__WHAT YOU HAVE TO DO__. From the Roman Castleford text, extract the part that opens with the words containing "Jewellery for men" and closes with "shale and copper.", copying it word for word.
** STUDY TEXT follows **
In the late Roman settlement there was a workshop making spoons, the only one found so far using composite moulds on any Roman site.
Parts of clay moulds for making spoons.

Trade and shopping

There was a thriving local economy. Archaeologists found 175 coins and several weights for measuring out goods for sale. They also identified a pottery shop, stocked with large quantities of imported Samian pottery.

A weight for use with scales.

Religion and Belief

The Romans brought their own religion to Britain. They worshipped many gods, each of whom was responsible for one aspect of life. These included Jupiter the king of the gods, Juno the goddess of women and fertility, Mercury the messenger of the gods and Mars the god of war. Large sculptures from the later Roman settlement at Castleford show that people living in Castleford had taken up formal Roman religious beliefs and practices.

Soldiers in the Roman army were recruited from across the Roman Empire, and they also brought in their own religions and myths from their home countries. However, local people were free to continue to worship their traditional gods.


Brooches for fastening clothing

The archaeologists found 157 copper-alloy brooches during the dig. Both men and women, native British and Roman, used brooches to fasten their clothing. The brooches were made in many different designs.

A brooch called a headstud brooch, with the remains of colourful red and white enamel down the front. This is a native British design of brooch.

Jewellery for men and women

17 finger rings were found during the excavations, which might have been worn by men or women. Other types of unisex jewellery were pendants of carved bone or antler, and bangles of glass, shale and copper.

An iron finger ring, set with a glass intaglio carved with a capricorn.

Hair pins

Roman women used bone hairpins to create their elaborate hairstyles. Finds of hairpins show that some native British women adopted fashionable Roman hairstyles.
A selection of hair pins made from bone and antler. They were mainly found in the civilian vicus, since there were few women in the fort.
** End of STUDY TEXT **
** PROVIDED DATA follows **
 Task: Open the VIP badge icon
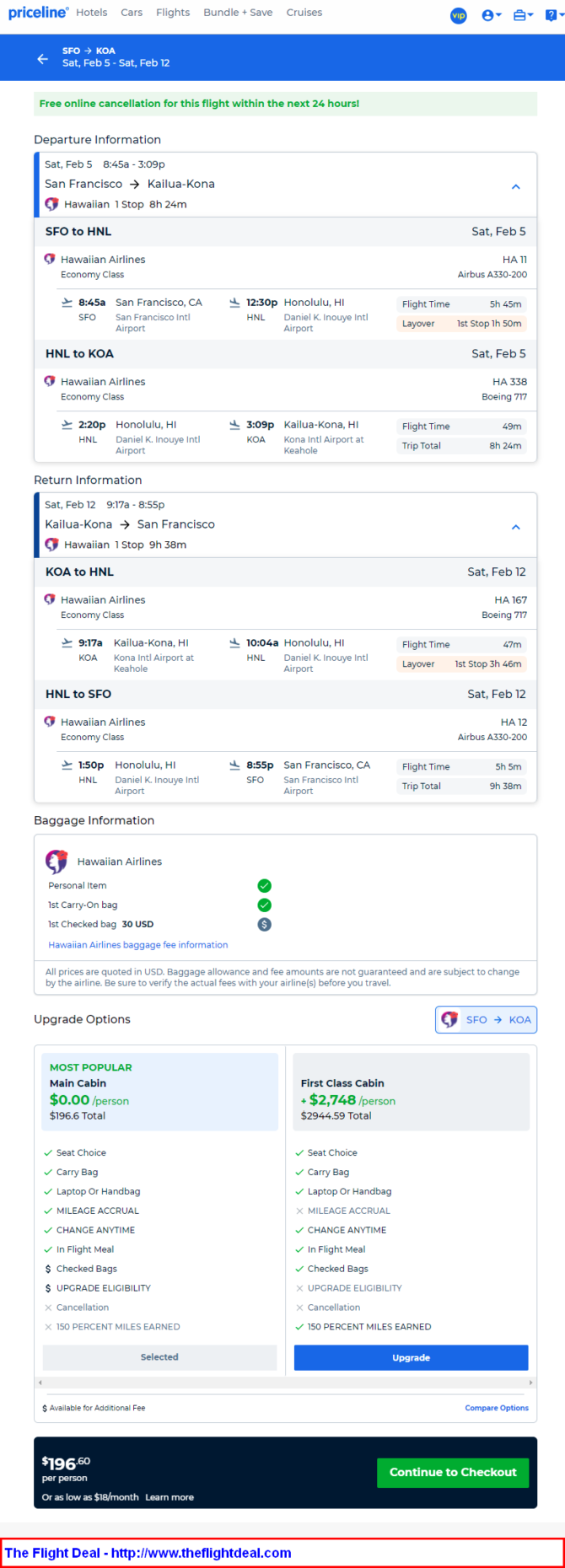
** End of PROVIDED DATA **
** PROVIDED DATA follows **
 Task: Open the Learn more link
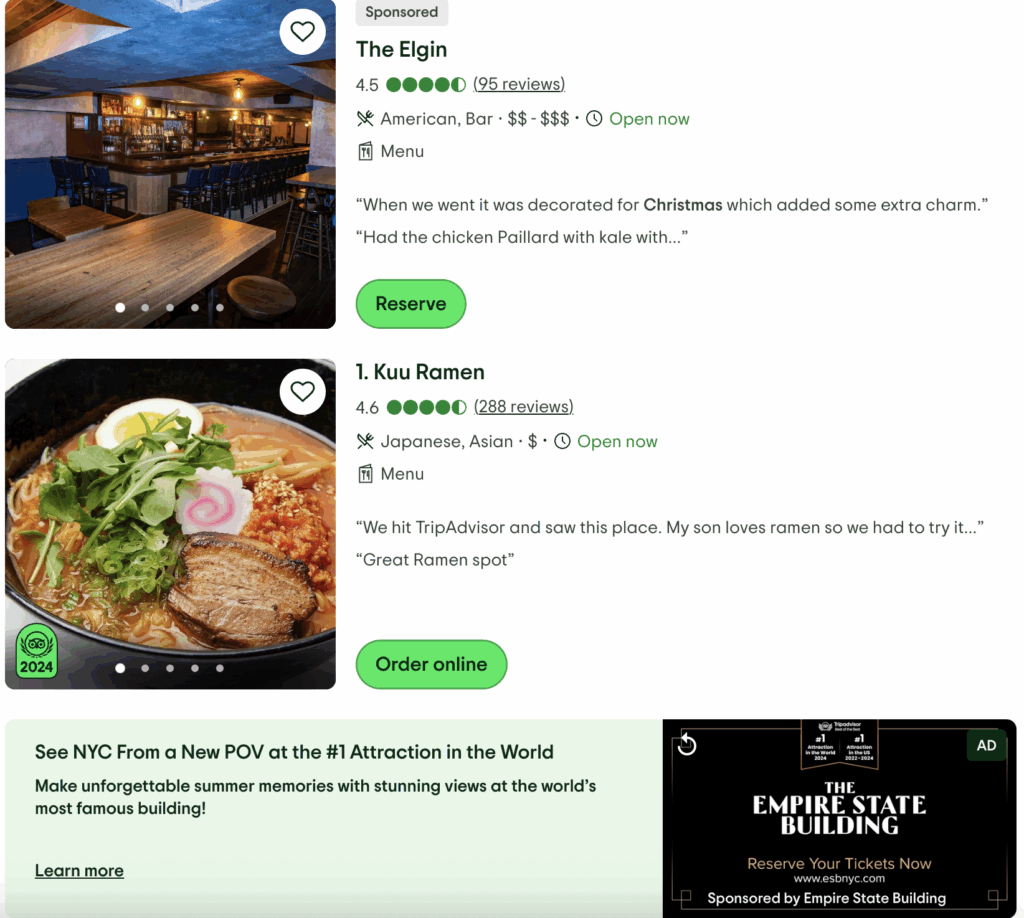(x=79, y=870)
** End of PROVIDED DATA **
** PROVIDED DATA follows **
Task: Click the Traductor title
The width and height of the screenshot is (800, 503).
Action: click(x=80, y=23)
** End of PROVIDED DATA **
__RESPONSE TO THIS EXERCISE__.
Jewellery for men and women

17 finger rings were found during the excavations, which might have been worn by men or women. Other types of unisex jewellery were pendants of carved bone or antler, and bangles of glass, shale and copper.